Coming at this another way, saying that something can't happen because it can't be reproduced in the lab ignores how random hardware and software faults manifest in the real world. Arbitrarily bad random faults can and will happen eventually in any widely deployed embedded system. Designers have to make a choice between ignoring this reality, or facing it head-on to design systems that are safe despite such faults occurring.


  • Addy, E., A case study on isolation of safety-critical software, Proc. Conf Computer Assurance, pp. 75-83, 1991.
  • Cisco, Cisco 12000 Single Event Upset Failures Overview and Work Around Summary, August 15, 2003.
  • Douglass, Doing Hard Time: Developing Real-Time Systems with UML, Objects, Frameworks, and Patterns, Addison-Wesley Professional, 1999.
  • Forbes, Sun Screen, November 11, 2000. Accessed at:
  • Heijmen, Soft errors from space to ground: historical overview, empirical evidence, and future trends (Chapter 1), in: Soft Errors in Modern Electronic Systems, Frontiers in Electronic Testing, 2011, Volume 41, pp. 1-41.
  • Horst et al., The risk of data corruption in microprocessor-based systems, FTCS, 1993, pp. 576-585.
  • Koopman, Better Embedded System Software, 2010.
  • Mauser, Electronic throttle control – a dependability case study, J. Univ. Computer Science, 5(10), 1999, pp. 730-741.
  • MISRA, Development Guidelines for Vehicle Based Software, November 1994 (PDF version 1.1, January 2001).
  • MISRA, Report 2: Integrity, February 1995.
  • NASA-GB-8719.13, NASA Software Safety Guidebook, NASA Technical Standard, March 31, 2004.
  • Skarin & Karlsson, Software implemented detection and recovery of soft errors in a brake-by-wire system, EDCC 2008, pp. 145-154.
  • Storey, N., Safety Critical Computer Systems, Addison-Wesley, 1996.
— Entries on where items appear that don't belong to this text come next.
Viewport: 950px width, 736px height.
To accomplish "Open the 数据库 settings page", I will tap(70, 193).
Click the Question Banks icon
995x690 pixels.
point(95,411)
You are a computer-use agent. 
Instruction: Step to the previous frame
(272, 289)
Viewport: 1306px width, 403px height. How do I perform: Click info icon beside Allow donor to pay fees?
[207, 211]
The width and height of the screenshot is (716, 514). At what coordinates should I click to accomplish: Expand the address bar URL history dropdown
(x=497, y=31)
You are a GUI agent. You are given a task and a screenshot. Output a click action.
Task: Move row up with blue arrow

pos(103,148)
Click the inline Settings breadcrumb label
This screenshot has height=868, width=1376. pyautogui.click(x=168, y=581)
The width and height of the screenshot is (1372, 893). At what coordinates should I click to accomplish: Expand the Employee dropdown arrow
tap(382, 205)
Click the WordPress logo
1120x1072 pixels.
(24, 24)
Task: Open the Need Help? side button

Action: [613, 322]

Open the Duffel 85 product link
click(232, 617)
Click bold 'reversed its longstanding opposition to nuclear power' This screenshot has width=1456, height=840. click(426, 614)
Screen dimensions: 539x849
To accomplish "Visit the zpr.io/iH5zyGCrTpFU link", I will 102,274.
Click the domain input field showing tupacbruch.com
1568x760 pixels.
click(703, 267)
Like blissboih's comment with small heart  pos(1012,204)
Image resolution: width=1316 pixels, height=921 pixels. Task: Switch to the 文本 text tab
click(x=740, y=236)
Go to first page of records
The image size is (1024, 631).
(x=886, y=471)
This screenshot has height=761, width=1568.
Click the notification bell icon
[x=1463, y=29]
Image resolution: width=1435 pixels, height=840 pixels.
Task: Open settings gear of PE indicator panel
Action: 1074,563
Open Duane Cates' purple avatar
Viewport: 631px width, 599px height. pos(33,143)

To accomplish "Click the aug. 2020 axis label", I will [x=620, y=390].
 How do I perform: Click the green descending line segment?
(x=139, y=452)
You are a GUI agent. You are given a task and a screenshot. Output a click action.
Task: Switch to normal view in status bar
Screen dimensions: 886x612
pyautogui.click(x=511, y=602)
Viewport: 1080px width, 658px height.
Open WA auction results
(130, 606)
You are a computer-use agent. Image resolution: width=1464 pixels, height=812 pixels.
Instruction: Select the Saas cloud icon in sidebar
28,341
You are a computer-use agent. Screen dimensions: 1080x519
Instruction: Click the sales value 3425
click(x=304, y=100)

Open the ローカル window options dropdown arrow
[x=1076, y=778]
  • Sullivan & Chillarege, Software defects and their impact on system availability: a study of field failures in operating systems, Fault Tolerant Computing Symposium, 1991, pp 1-9.
  • Tang & Rodbell, Single-event upsets in microelectronics: fundamental physics and issues, MRS Bulletin, Feb. 2003, pp. 111-116.
  • Thomas et al., The “trouble not identified” phenomenon in automotive electronics, Microelectronics Reliability 42, 2002, pp. 641-651.
  • Yu, Y. & Johnson, B., Fault Injection Techniques: a perspective on the state of research. In: Benso & Prinetto (eds.), Fault Injection Techniques and Tools for Embedded System Reliability Evaluation, Kluwer, 2003, pp. 7-39.